Cette fois-ci en revanche, ils se sont avérés fortement en décalage avec les résultats. Même en tenant compte de la marge d’erreur, qu’oublient trop souvent de mettre en avant ceux qui commentent les sondages, les prévisions ont été démenties. C’est un problème qui s’était déjà manifesté plusieurs fois sur des élections à faible participation car cela entraîne une dynamique que les sondeurs ont du mal à comprendre.

La question que cela pose est évidemment celle de la cible, de l’échantillon : le sondage a-t-il bien porté sur des personnes qui sont représentatives du corps électoral ? Visiblement pas. Depuis une grosse dizaine d’années, les sondages se font en ligne. La méthodologie est fiable dans un contexte de participation normale, mais beaucoup plus fragile dans un contexte d’extrême démobilisation où les populations qui vont le plus voter ne sont pas forcément celles qui sont le plus susceptibles de répondre à un sondage par Internet.

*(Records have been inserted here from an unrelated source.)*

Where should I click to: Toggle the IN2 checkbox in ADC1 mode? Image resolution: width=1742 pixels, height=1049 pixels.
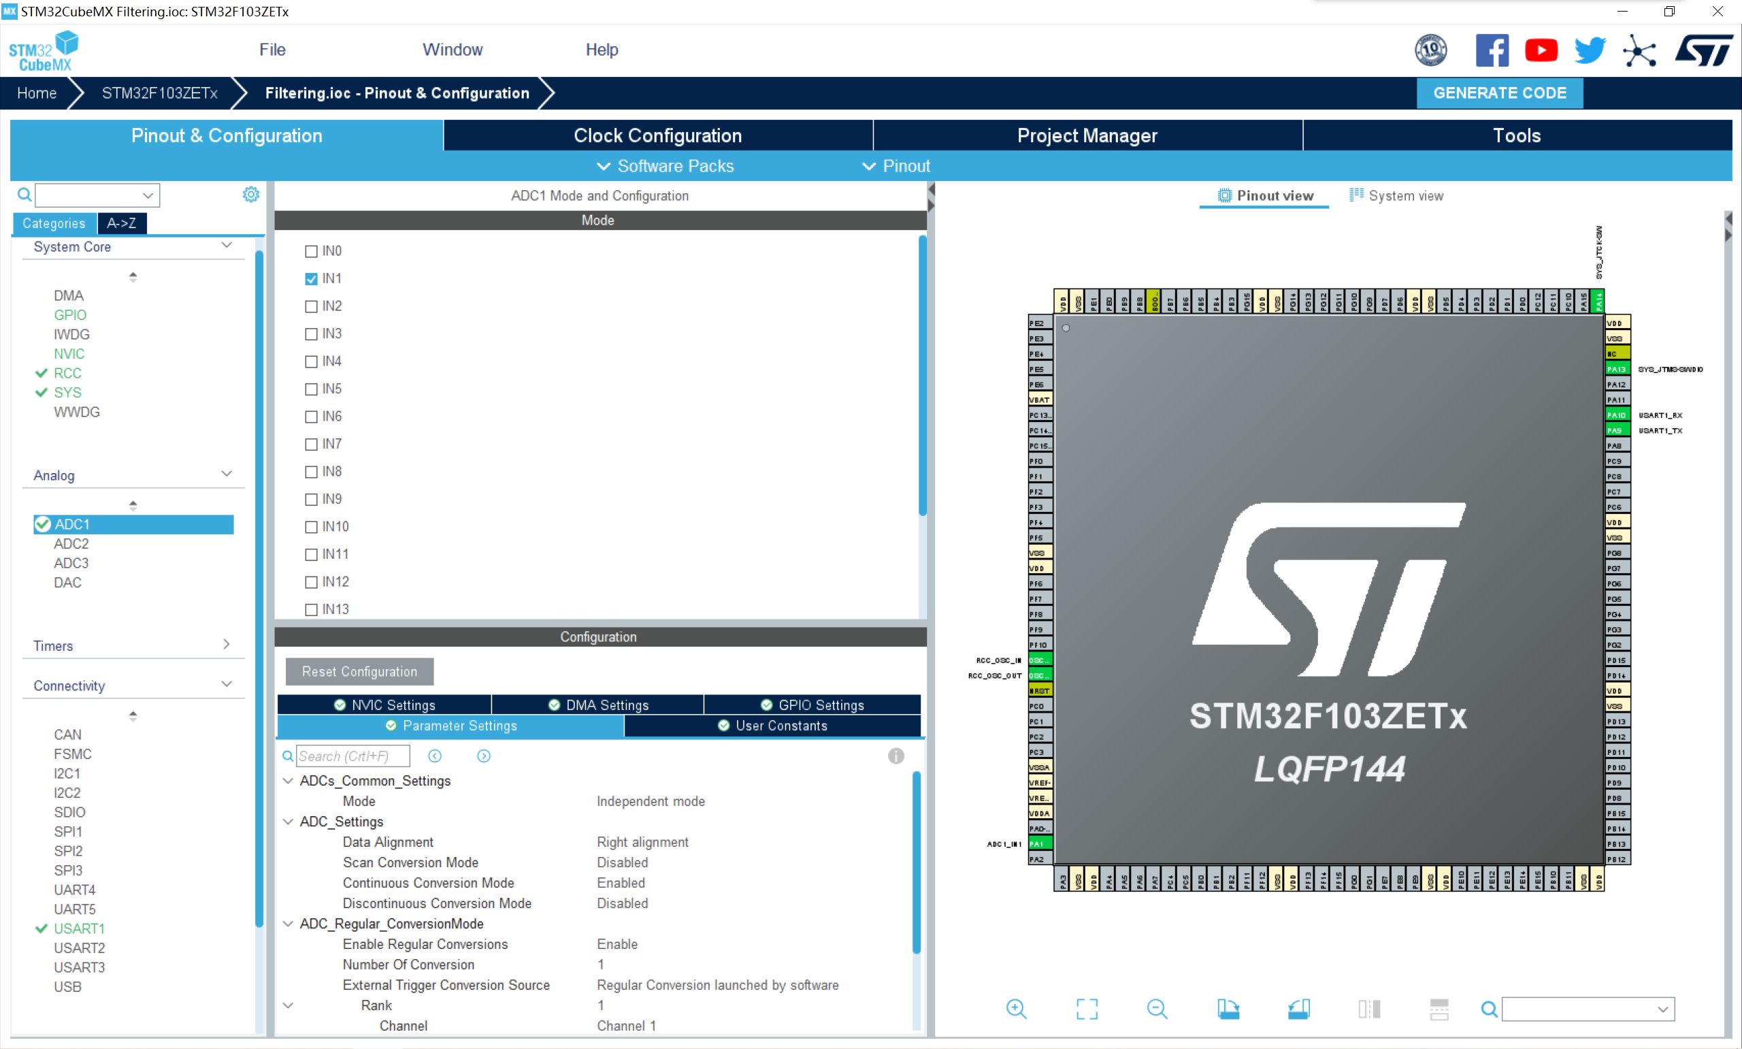coord(311,306)
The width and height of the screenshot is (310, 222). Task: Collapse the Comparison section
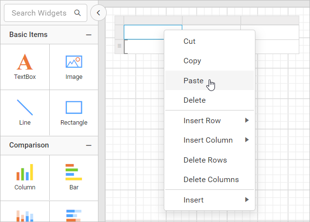[89, 145]
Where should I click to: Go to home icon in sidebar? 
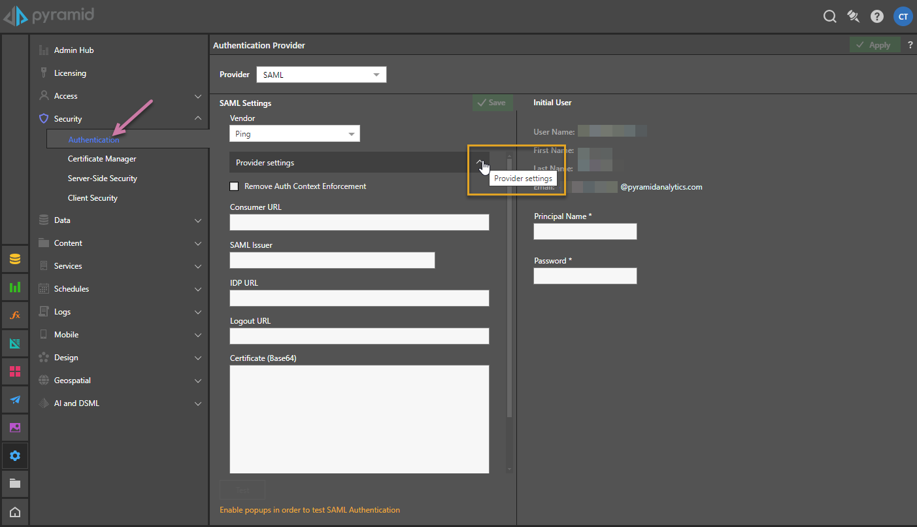point(15,512)
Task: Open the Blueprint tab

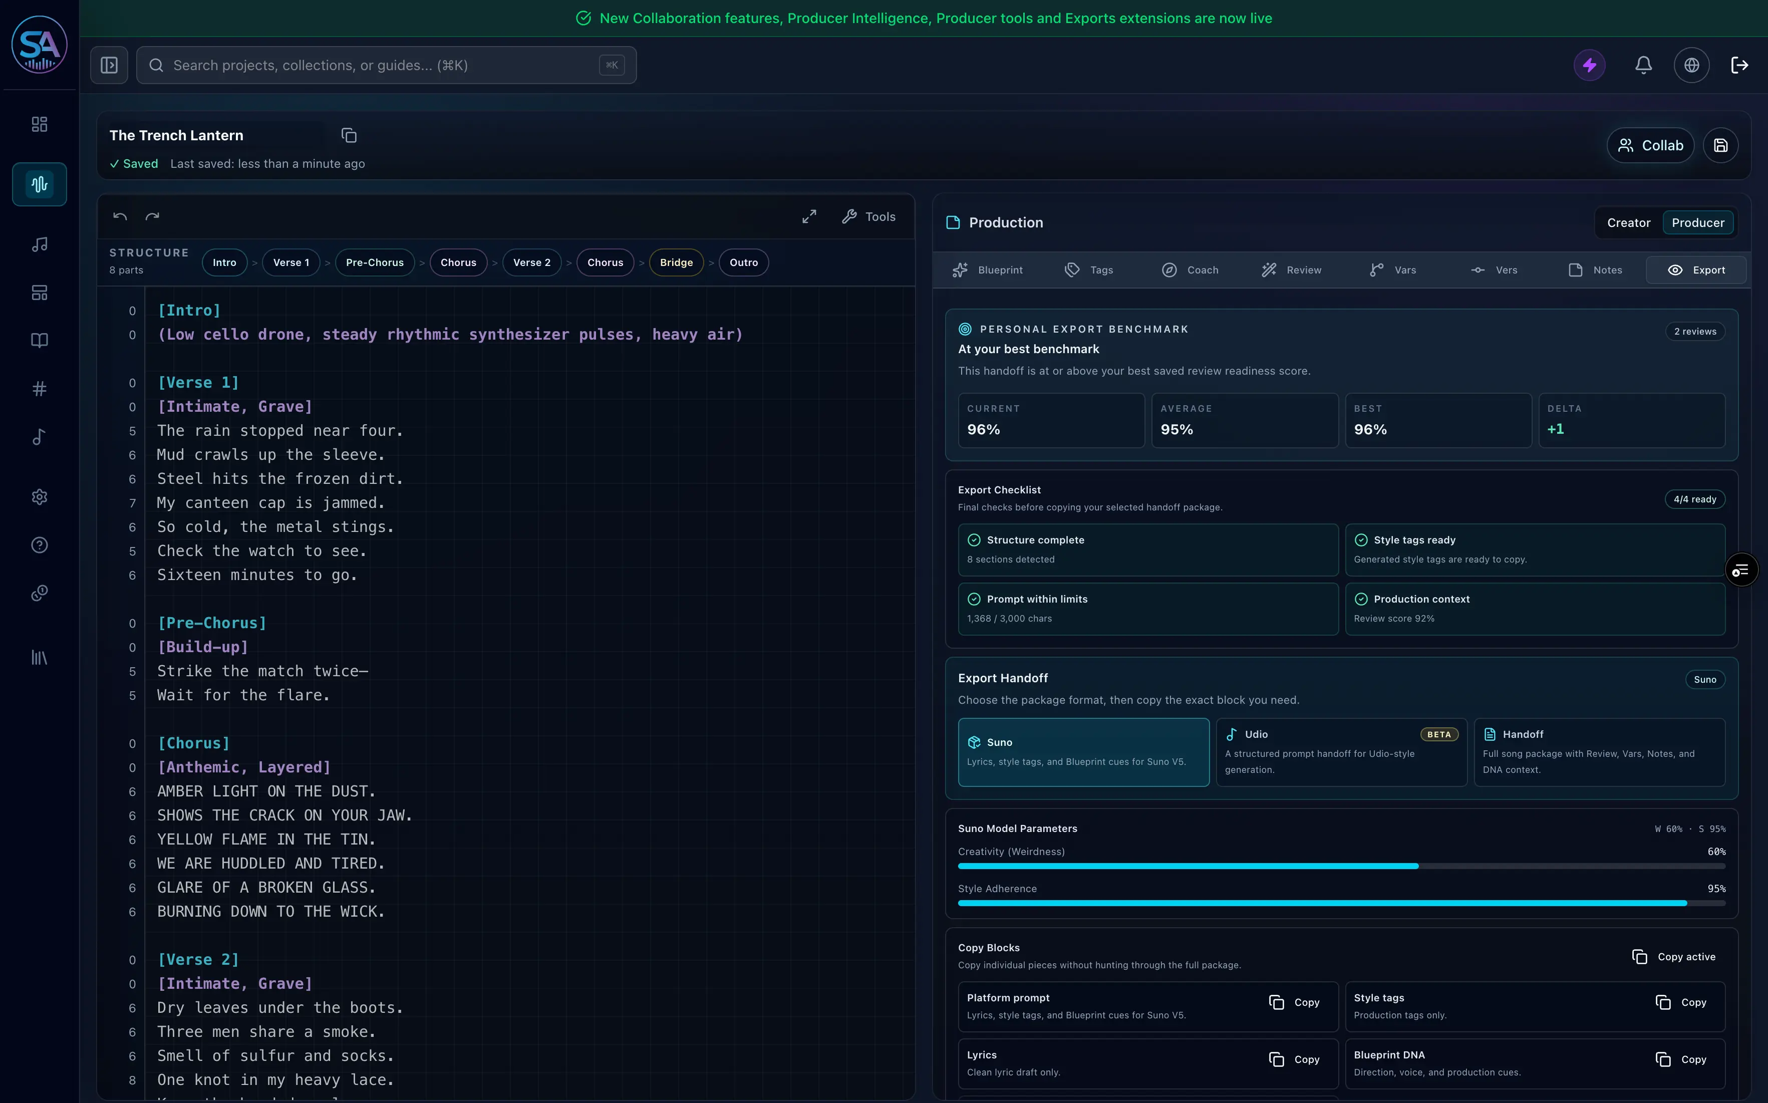Action: tap(988, 270)
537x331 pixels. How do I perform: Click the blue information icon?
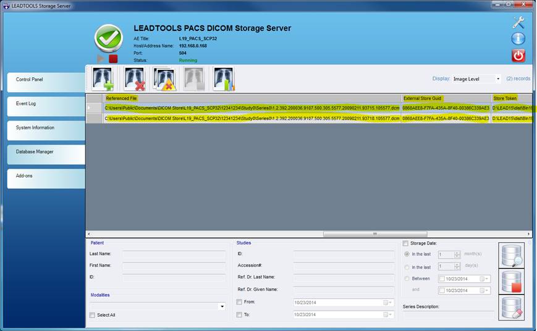point(518,39)
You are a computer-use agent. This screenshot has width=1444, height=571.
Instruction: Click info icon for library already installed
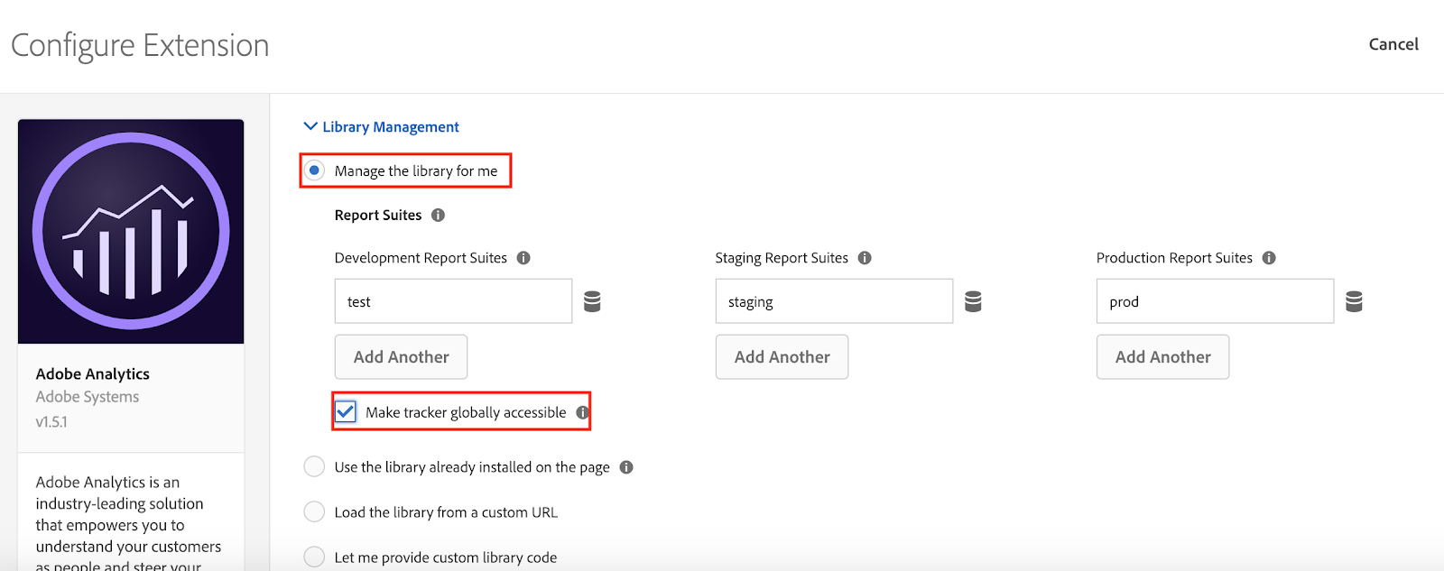point(626,467)
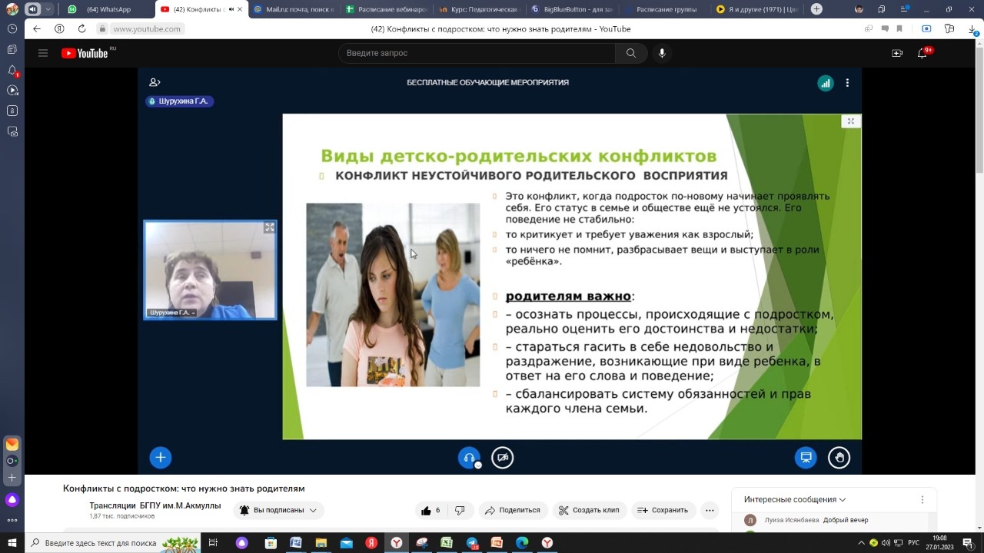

Je ne crois pas une seule seconde que les gens qui répondent aux sondages mentent pour le plaisir. Au contraire, on sait que le fait de répondre à une enquête est pris au sérieux par les personnes interrogées. Le problème qui se pose aux sondeurs c’est leur capacité à adapter leur modèle pour parvenir à capter les comportements des électeurs les plus éloignés de la politique.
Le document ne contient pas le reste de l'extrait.